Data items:
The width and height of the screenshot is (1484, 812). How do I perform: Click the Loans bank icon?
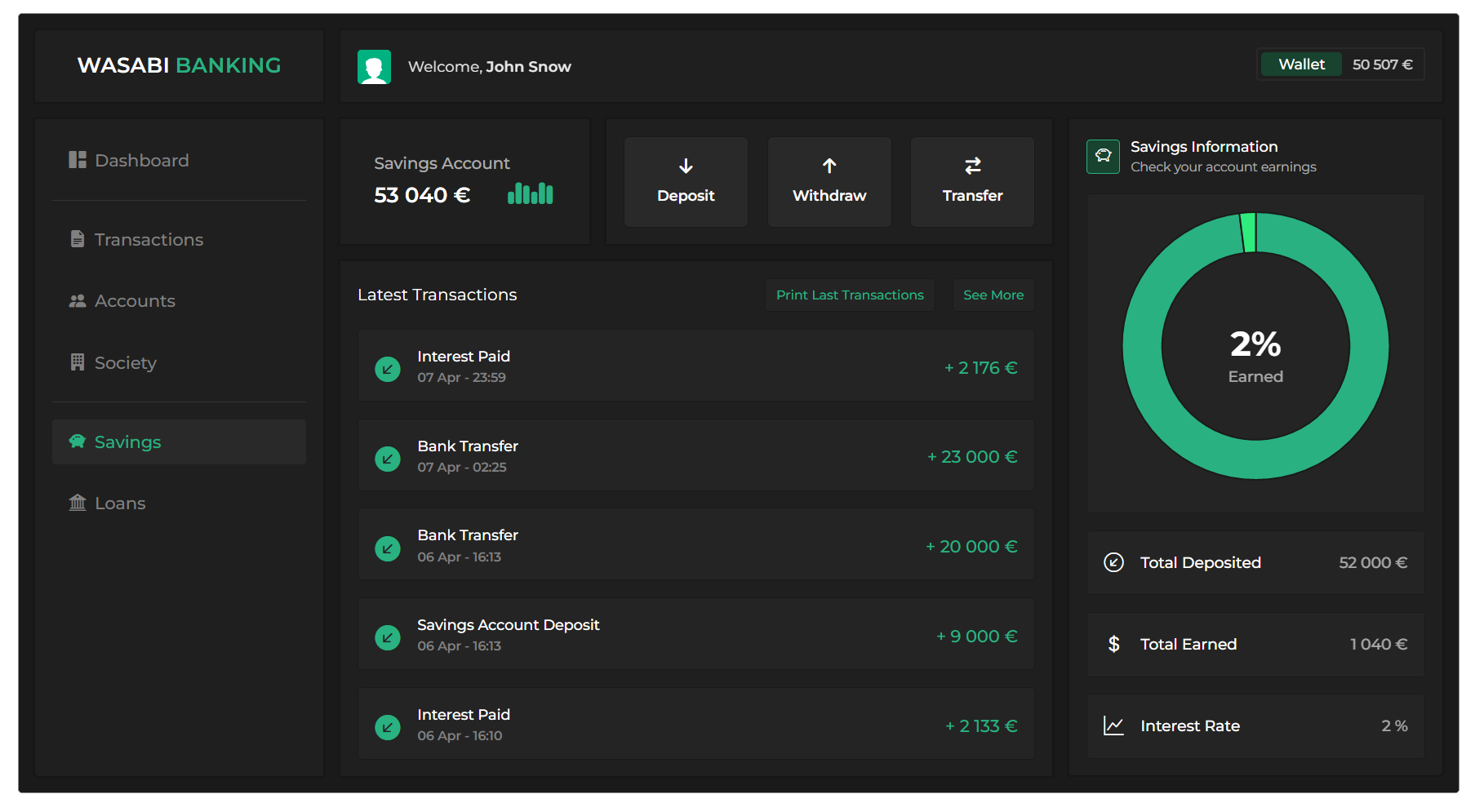pyautogui.click(x=78, y=503)
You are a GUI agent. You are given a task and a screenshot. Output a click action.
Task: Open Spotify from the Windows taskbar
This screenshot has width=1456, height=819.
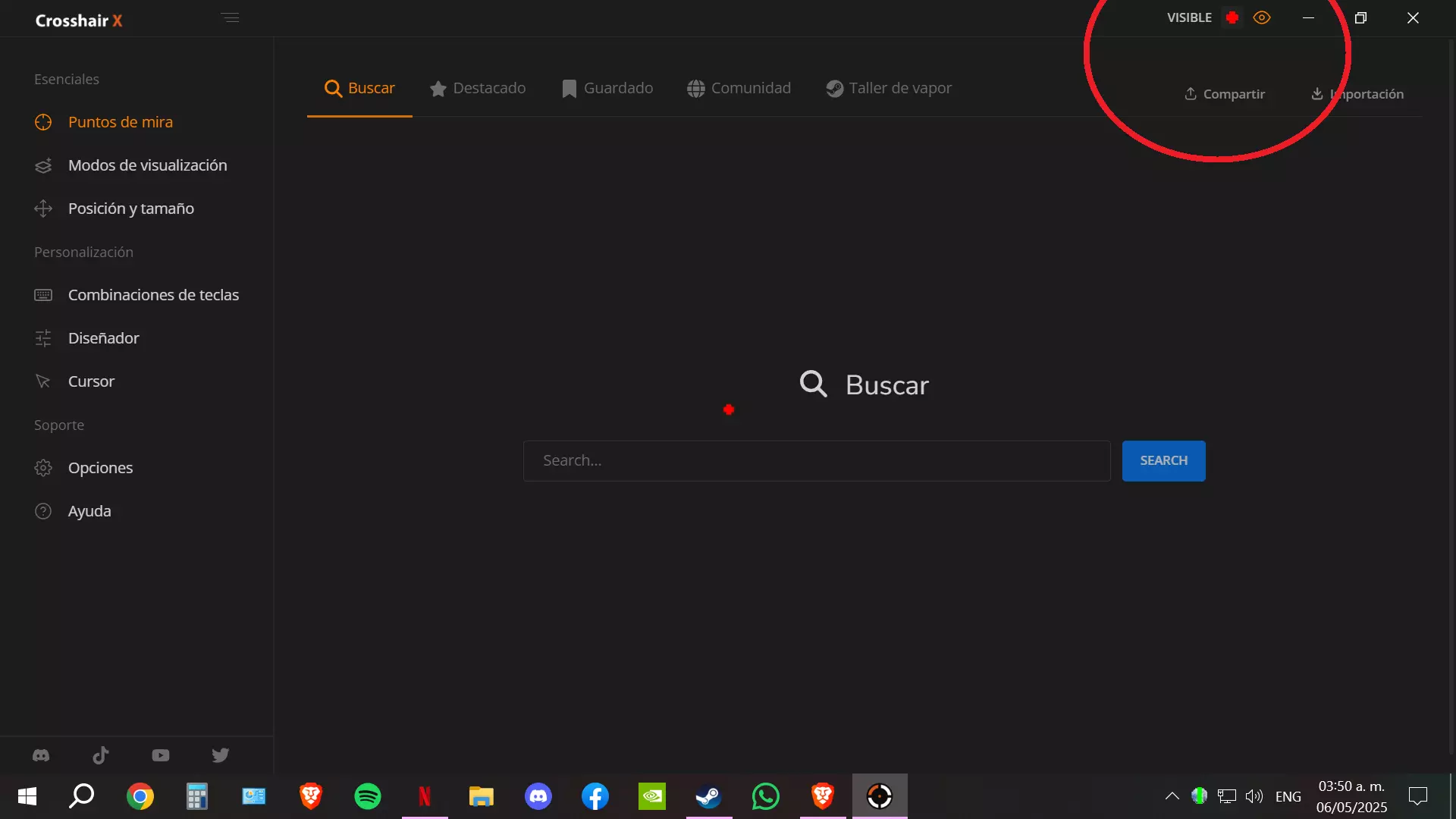368,796
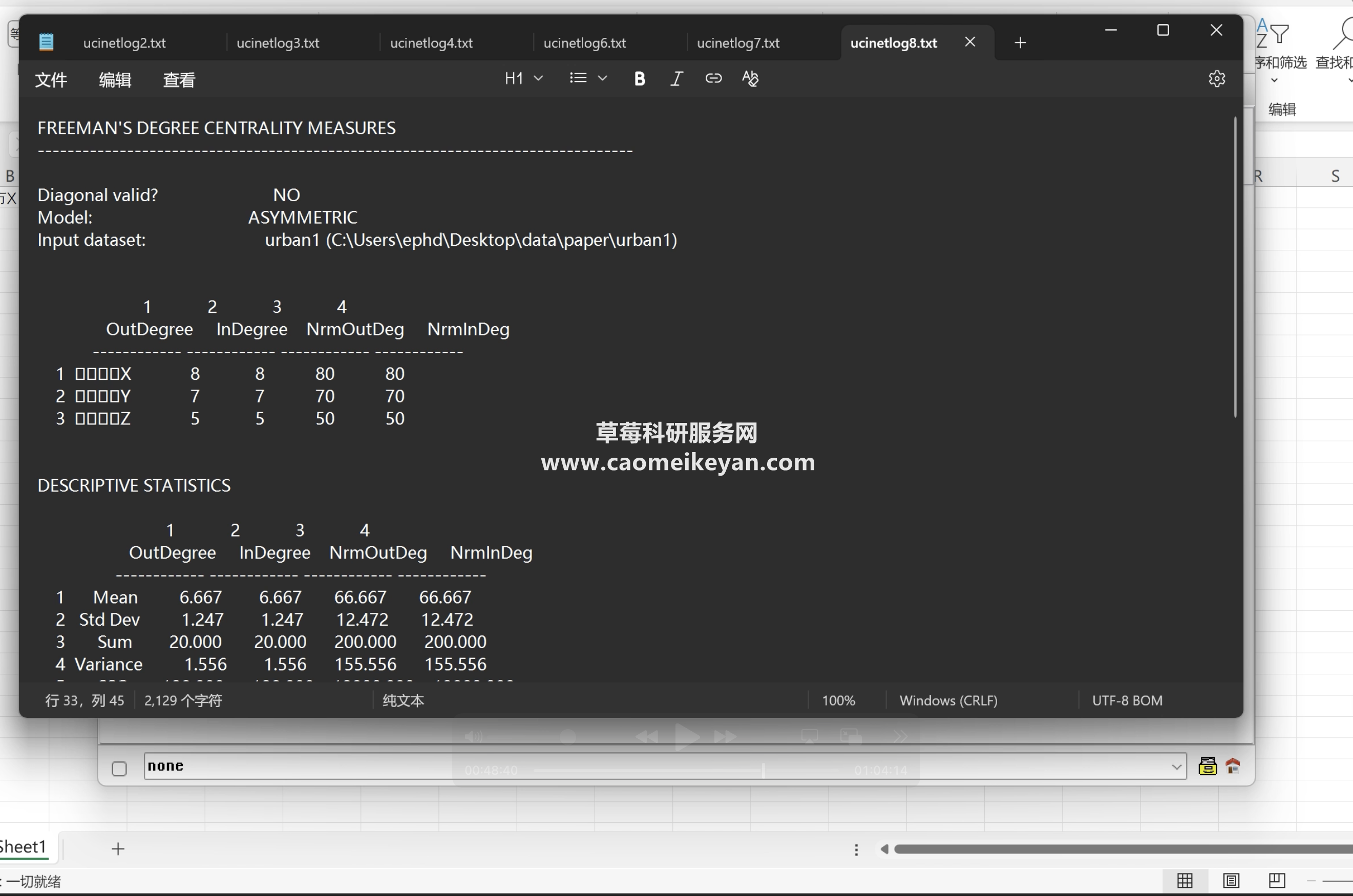Toggle bold formatting in Notepad toolbar

[640, 78]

* **Problem details**
Reproduce verbatim, and only, the lines starting at the one that contains "You are a GUI" and ending with the final line of the records; leave out the pictures.

* **Result for this exercise**
You are a GUI agent. You are given a task and a screenshot. Output a click action.
Task: Open Spotify from the Windows taskbar
This screenshot has width=1456, height=819.
368,796
Toggle bold formatting in Notepad toolbar

[640, 78]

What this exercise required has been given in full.